ALM founder Matthew Allum has openly cited classic hardware as inspiration, and the Squid Salmple fits neatly into that philosophy: re-imagining proven concepts with thoughtful modernization. It’s not trying to replace Ableton or a SP-404—it’s meant to live in the patch, reacting to and generating voltage in real time. Its closest ancestors aren’t modern samplers like the Critter & Guitari EYESY, but rather the Akai MPC series and the Fairlight CMI in spirit—machines where the limitations defined the sound. In a modular context, where infinite variation is often the goal, the Squid Salmple stands out by embracing constraints and turning them into creative fuel.
Collectibility & Value
The Squid Salmple is still in production, so it’s not a vintage item in the traditional sense—but it’s already a modern classic among modular enthusiasts. New units sell for $499, and the secondary market reflects strong demand: used modules typically go for $400–$475 depending on condition, with mint examples often reselling close to retail. There are no known production flaws or widespread failure points, which keeps repair costs low. The most common issue reported by owners is USB connectivity during firmware updates, but this is usually resolved with a quality cable and proper power isolation. The module draws a moderate 300mA on the +12V rail, so it won’t overload most cases, but users with tightly packed systems should account for the draw.
When buying used, check that all eight outputs are functioning and that the encoder clicks cleanly through menu options.

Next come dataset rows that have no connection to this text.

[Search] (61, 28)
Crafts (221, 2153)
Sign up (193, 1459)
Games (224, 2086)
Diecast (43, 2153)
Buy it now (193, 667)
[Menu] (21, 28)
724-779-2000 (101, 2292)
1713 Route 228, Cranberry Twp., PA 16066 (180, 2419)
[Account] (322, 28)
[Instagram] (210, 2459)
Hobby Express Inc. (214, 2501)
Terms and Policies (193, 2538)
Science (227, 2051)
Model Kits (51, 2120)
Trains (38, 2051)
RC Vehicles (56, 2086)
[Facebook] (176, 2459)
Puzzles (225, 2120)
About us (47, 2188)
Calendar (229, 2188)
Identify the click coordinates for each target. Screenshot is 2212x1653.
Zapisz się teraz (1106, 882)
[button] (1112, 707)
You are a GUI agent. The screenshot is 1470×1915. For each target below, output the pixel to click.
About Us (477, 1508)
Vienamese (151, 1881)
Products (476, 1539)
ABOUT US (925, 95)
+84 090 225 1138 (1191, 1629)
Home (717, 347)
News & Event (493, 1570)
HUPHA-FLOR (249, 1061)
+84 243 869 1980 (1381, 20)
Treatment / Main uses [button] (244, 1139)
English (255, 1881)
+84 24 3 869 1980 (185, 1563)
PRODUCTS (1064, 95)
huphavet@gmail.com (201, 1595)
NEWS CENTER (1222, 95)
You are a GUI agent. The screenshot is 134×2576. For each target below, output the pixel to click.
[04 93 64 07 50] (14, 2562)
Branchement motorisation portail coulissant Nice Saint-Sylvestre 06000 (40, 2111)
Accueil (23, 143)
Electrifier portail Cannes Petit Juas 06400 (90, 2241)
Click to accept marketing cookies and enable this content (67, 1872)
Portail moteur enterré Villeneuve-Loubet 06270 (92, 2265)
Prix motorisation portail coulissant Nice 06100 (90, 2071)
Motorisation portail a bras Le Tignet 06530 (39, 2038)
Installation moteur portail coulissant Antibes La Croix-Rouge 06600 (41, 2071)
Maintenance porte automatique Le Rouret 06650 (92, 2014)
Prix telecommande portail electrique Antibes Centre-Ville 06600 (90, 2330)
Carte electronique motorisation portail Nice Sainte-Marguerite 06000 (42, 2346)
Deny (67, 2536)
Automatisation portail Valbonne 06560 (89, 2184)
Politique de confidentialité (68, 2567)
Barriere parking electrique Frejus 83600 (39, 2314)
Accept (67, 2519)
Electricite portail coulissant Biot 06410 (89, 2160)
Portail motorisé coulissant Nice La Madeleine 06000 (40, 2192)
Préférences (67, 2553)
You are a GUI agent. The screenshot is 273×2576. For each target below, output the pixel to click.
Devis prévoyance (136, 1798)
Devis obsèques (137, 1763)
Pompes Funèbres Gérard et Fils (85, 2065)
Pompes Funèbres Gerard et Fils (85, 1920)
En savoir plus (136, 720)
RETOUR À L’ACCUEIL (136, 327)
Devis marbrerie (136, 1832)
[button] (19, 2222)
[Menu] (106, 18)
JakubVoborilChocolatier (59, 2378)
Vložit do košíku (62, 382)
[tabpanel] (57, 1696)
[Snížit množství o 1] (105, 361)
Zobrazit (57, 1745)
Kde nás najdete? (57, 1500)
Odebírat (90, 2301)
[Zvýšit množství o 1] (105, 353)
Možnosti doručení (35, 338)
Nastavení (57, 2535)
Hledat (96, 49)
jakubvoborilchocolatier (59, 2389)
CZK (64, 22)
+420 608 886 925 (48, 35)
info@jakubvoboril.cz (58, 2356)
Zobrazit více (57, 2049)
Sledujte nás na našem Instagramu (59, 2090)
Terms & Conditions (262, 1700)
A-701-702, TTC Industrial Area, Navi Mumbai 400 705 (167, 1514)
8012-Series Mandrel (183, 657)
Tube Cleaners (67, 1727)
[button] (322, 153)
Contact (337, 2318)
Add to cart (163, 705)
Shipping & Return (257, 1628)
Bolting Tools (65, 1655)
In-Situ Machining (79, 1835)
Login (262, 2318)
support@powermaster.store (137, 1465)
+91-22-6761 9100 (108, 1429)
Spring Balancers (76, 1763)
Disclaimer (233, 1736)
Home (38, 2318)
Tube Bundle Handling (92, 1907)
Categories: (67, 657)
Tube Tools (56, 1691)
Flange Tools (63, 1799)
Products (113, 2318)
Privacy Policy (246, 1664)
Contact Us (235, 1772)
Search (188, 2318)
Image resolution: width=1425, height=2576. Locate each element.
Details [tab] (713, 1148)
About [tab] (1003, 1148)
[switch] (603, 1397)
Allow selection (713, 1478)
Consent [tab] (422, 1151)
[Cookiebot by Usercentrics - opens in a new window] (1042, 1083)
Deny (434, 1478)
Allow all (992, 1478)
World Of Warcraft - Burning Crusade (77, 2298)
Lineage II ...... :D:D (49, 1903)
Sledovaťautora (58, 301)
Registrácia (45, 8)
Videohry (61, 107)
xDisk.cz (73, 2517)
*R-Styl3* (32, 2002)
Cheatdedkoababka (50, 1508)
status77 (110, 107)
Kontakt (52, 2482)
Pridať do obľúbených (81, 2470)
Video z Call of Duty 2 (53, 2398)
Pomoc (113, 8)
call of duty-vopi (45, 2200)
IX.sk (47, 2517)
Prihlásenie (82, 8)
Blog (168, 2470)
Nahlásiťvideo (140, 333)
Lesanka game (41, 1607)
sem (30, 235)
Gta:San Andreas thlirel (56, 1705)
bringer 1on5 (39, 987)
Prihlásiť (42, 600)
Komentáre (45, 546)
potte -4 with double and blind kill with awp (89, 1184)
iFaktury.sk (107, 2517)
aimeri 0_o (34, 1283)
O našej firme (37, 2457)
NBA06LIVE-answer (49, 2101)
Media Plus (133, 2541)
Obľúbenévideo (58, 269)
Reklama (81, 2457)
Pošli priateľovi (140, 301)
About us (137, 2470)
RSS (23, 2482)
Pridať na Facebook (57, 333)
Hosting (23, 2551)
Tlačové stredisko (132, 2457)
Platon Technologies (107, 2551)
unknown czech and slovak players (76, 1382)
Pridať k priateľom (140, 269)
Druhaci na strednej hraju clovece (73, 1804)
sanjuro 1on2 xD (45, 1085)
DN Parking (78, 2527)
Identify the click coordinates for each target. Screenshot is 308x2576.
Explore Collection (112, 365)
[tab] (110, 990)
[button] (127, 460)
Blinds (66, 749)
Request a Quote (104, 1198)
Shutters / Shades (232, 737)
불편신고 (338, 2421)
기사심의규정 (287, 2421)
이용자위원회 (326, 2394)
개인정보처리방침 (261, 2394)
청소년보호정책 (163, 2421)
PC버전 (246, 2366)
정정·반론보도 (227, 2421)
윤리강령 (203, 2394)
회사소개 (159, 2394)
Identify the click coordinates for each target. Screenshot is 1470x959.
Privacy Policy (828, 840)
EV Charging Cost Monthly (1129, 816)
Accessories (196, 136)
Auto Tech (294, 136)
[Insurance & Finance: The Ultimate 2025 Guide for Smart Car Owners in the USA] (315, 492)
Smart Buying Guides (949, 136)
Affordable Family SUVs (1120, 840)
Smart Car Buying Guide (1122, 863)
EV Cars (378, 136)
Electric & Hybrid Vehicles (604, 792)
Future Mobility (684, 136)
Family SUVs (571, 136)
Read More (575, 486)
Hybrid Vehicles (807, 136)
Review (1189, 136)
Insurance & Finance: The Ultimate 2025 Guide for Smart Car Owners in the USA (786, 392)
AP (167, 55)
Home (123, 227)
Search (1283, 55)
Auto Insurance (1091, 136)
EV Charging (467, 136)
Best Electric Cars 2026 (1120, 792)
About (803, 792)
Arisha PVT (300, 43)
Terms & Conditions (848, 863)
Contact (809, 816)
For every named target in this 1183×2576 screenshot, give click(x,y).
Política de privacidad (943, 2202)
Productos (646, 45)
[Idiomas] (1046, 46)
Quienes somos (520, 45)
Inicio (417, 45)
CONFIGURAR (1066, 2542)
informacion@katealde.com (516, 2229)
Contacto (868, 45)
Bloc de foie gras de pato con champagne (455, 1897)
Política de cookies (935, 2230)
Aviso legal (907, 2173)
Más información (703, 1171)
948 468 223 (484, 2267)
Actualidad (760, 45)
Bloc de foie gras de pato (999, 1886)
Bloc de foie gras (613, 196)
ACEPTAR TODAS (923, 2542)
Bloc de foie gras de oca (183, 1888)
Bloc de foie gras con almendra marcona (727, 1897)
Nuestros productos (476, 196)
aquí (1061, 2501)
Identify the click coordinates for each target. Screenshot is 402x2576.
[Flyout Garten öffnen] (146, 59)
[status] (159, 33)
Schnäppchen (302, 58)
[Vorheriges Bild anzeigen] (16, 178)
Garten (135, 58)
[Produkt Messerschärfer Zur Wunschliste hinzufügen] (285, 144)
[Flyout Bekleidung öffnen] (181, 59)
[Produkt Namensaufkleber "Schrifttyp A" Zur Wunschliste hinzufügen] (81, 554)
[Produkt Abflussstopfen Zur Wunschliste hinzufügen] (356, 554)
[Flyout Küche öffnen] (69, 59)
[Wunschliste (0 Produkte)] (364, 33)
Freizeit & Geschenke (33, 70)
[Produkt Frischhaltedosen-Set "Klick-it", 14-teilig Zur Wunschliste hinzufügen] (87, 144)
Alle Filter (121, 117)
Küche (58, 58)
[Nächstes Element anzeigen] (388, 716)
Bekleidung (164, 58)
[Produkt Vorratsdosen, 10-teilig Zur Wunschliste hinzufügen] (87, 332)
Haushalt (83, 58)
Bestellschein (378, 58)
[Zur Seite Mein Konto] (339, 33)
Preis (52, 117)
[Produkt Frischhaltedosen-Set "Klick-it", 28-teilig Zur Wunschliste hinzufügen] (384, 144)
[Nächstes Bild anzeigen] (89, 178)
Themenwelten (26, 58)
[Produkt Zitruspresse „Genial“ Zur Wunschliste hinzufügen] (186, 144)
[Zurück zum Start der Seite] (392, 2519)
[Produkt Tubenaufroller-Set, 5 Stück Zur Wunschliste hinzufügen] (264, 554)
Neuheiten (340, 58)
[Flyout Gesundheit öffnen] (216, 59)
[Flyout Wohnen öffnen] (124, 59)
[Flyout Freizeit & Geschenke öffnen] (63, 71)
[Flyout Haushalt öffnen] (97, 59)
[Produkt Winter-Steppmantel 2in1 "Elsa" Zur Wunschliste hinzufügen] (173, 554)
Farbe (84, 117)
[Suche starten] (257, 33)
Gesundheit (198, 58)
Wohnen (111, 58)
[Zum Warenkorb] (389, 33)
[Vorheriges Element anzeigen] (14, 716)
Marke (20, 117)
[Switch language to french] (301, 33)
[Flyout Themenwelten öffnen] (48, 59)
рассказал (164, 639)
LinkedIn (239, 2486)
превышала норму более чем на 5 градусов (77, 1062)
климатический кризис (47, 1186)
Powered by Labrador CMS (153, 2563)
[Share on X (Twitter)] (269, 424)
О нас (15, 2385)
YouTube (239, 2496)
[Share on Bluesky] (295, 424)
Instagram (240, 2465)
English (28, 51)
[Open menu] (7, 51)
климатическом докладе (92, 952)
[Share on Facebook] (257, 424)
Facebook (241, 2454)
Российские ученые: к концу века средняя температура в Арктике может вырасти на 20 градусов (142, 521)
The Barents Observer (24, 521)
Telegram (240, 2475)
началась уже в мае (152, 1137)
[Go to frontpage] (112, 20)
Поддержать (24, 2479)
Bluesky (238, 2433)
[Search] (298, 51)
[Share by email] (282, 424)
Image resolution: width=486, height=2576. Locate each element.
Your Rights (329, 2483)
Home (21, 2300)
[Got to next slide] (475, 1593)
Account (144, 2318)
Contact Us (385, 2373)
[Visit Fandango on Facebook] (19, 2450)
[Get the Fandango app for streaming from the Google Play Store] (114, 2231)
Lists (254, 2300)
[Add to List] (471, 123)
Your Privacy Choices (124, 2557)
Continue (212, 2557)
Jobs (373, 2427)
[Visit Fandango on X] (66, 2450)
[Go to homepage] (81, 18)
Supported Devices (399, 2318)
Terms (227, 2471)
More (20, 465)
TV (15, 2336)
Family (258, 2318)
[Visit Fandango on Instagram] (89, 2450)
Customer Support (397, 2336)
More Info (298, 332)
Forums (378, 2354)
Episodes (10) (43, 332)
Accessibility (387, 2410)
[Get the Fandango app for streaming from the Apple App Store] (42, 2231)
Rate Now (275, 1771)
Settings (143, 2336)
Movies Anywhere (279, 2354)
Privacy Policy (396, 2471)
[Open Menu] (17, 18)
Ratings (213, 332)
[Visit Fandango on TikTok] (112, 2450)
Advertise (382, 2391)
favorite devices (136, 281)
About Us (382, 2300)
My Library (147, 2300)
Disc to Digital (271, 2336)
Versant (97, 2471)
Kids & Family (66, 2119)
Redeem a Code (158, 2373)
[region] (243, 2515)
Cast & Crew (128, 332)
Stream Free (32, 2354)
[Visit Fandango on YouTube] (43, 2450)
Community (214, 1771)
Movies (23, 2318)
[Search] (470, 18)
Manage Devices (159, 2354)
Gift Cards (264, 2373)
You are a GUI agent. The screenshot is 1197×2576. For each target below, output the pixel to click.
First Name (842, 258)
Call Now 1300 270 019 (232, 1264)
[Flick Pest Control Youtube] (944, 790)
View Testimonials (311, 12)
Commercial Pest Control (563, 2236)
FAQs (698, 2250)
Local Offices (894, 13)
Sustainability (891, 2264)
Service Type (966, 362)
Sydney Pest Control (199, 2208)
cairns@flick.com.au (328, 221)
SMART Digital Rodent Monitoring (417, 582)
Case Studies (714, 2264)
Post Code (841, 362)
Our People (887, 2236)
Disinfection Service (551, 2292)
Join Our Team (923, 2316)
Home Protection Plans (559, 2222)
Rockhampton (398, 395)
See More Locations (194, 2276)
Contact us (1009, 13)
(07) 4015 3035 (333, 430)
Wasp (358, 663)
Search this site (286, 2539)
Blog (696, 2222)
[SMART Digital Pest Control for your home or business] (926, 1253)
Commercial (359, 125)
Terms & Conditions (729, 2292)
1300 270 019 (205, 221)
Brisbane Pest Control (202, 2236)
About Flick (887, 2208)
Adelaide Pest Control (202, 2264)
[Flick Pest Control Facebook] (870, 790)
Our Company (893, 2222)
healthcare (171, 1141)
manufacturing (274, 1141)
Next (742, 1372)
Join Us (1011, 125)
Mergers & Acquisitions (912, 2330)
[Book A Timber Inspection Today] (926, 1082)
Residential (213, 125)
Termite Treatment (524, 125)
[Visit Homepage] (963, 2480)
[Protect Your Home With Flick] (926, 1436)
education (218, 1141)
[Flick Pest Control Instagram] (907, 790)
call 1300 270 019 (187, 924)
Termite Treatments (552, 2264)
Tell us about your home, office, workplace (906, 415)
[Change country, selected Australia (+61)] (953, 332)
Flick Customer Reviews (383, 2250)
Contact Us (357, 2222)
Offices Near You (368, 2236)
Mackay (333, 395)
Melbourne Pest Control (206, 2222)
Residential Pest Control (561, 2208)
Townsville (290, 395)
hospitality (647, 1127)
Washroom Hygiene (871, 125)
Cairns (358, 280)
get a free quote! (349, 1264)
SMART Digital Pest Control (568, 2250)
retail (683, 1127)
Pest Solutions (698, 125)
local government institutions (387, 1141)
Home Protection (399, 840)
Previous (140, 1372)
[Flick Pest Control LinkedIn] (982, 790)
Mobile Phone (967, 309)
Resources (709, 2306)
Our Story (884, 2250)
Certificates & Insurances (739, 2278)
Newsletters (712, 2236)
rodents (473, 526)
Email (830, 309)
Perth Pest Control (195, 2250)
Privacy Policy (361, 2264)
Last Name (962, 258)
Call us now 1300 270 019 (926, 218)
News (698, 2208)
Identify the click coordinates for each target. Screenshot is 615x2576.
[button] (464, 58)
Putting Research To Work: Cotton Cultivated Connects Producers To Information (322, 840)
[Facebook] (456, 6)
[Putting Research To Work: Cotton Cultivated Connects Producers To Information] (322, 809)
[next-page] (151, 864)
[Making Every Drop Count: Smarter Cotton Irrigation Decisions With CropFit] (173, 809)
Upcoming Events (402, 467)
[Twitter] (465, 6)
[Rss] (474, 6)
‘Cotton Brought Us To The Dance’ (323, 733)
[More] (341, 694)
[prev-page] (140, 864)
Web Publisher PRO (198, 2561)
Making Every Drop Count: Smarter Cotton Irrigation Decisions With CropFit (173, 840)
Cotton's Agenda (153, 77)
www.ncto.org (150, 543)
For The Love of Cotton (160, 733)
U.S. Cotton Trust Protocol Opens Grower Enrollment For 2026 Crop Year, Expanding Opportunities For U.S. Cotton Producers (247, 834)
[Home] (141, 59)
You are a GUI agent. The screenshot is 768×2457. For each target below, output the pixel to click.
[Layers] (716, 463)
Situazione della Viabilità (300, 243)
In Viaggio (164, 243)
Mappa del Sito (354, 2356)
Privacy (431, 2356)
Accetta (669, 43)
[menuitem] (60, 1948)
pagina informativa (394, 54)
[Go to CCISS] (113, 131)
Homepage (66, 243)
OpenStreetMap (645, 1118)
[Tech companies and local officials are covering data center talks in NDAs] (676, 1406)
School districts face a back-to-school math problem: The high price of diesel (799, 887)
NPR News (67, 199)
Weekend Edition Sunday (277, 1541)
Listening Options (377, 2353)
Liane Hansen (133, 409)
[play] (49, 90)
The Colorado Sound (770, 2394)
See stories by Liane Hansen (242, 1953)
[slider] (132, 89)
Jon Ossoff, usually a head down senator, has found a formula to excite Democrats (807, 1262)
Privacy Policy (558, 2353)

Some early firmware versions had bugs with cue-point memory, but these have been resolved through updates—any unit that hasn’t been updated should be treated with caution. The included USB drive should be tested for read/write functionality, and the SquidManager software should recognize the module when connected. Because the module relies on external storage, buyers should also verify that sample loading and bank switching work as expected. Overall, it’s a robust design with minimal service needs—no electrolytic caps to dry out, no moving parts, no fragile connectors. For those restoring or upgrading, the open-source nature of the firmware and editor software means long-term support is likely, even if ALM ever discontinues it.